Alexandros Varitimiadis

Personal information
- Born: 21 June 1994 Giannitsa, Greece
- Died: 7 May 2023 (aged 28)
- Listed height: 6 ft 7 in (2.01 m)

Career information
- NBA draft: 2016: undrafted
- Playing career: 2012–2023
- Position: Power forward

Career history
- 2012–2014: PAOK
- 2013–2014: →Filippos Verias
- 2014–2017: Aries Trikala
- 2017–2019: Umeå BSKT
- 2019: BSW Sixers
- 2019–2020: Umeå BSKT
- 2020–2023: Raiffeisen Dornbirn Lions

= Alexandros Varitimiadis =

Greek basketball player (1994–2023)

Alexandros Varitimiadis (Αλέξανδρος Βαρυτιμιάδης; 21 June 1994 – 7 May 2023) was a Greek professional basketball player for Raiffeisen Dornbirn Lions of the Basketball Zweite Liga. He was a 2.01 m tall power forward who could also play as a small forward.

==Professional career==
Varitimiadis began his pro career with the Greek 1st Division club PAOK in 2012. In 2013, he was loaned to Filippos Verias, which was playing in the Greek 2nd Division at the time.

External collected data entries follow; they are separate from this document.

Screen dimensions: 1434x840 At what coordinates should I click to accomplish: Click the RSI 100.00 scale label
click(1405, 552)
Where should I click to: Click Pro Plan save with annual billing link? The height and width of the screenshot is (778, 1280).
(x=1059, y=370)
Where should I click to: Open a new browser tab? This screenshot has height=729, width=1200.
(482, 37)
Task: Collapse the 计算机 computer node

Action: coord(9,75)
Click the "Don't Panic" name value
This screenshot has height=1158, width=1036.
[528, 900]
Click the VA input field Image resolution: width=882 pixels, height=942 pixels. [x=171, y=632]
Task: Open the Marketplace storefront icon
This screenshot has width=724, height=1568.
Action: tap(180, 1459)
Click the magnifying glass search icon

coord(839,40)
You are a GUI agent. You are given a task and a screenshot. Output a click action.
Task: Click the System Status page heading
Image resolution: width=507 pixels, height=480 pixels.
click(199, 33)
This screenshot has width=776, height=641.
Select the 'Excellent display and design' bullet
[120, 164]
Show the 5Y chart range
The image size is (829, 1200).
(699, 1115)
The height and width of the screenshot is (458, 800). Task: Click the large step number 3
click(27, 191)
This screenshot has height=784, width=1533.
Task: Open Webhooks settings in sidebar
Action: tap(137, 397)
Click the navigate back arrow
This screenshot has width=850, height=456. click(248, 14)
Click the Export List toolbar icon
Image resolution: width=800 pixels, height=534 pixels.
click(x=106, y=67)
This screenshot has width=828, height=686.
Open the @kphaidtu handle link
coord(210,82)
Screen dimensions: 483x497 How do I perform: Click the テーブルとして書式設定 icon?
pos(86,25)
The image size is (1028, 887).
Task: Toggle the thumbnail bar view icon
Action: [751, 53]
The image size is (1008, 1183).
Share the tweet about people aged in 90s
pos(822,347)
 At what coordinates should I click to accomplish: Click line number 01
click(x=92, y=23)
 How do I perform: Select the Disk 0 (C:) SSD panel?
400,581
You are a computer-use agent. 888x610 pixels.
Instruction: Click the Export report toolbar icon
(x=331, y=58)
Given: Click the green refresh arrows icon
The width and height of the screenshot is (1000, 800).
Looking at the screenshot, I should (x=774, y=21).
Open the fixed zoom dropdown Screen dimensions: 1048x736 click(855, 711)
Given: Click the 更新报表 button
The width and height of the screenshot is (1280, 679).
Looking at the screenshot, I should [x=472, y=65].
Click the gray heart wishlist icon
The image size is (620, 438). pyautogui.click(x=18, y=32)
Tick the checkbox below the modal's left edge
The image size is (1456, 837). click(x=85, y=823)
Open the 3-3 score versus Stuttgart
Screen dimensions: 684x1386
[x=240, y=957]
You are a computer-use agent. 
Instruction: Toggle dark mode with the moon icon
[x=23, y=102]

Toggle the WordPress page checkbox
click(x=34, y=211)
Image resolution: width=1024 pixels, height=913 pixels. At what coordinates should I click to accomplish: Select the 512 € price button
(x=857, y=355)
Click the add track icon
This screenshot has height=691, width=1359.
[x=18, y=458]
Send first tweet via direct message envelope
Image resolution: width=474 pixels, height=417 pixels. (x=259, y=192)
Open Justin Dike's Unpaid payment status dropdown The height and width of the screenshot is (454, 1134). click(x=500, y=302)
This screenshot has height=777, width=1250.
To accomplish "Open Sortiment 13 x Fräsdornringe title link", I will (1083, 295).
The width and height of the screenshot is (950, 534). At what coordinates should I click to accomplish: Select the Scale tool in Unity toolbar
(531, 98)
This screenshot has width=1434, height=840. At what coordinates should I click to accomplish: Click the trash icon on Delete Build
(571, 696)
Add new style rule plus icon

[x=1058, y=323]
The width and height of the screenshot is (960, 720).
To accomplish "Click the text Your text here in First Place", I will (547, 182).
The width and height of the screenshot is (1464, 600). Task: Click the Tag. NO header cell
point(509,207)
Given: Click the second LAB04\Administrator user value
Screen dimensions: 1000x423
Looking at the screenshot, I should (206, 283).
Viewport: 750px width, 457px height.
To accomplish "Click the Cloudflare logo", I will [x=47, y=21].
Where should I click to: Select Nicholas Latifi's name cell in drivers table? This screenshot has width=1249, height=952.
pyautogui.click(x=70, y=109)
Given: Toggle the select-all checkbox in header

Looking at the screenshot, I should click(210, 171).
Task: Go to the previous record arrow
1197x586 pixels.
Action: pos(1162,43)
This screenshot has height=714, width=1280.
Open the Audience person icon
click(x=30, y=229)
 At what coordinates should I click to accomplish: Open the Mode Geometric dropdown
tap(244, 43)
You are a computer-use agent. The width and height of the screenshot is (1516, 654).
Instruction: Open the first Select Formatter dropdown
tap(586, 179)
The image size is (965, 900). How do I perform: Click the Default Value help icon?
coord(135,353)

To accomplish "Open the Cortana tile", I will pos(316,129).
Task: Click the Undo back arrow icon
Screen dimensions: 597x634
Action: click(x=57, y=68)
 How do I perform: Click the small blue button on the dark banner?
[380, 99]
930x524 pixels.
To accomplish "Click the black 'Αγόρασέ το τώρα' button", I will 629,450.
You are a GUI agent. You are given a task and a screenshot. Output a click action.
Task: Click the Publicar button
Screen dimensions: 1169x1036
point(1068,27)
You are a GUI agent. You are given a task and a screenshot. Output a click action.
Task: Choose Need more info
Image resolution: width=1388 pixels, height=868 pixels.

In 2014, he joined the Greek club Aries Trikala. After the appointment of Giannis Kastritis as the head coach, he renewed his contract for one more season.

On 29 August 2017, Varitimiadis left Trikala and joined Udominate of the Swedish Basketligan.

==Death==
Varitimiadis died from cancer on 7 May 2023, at the age of 28.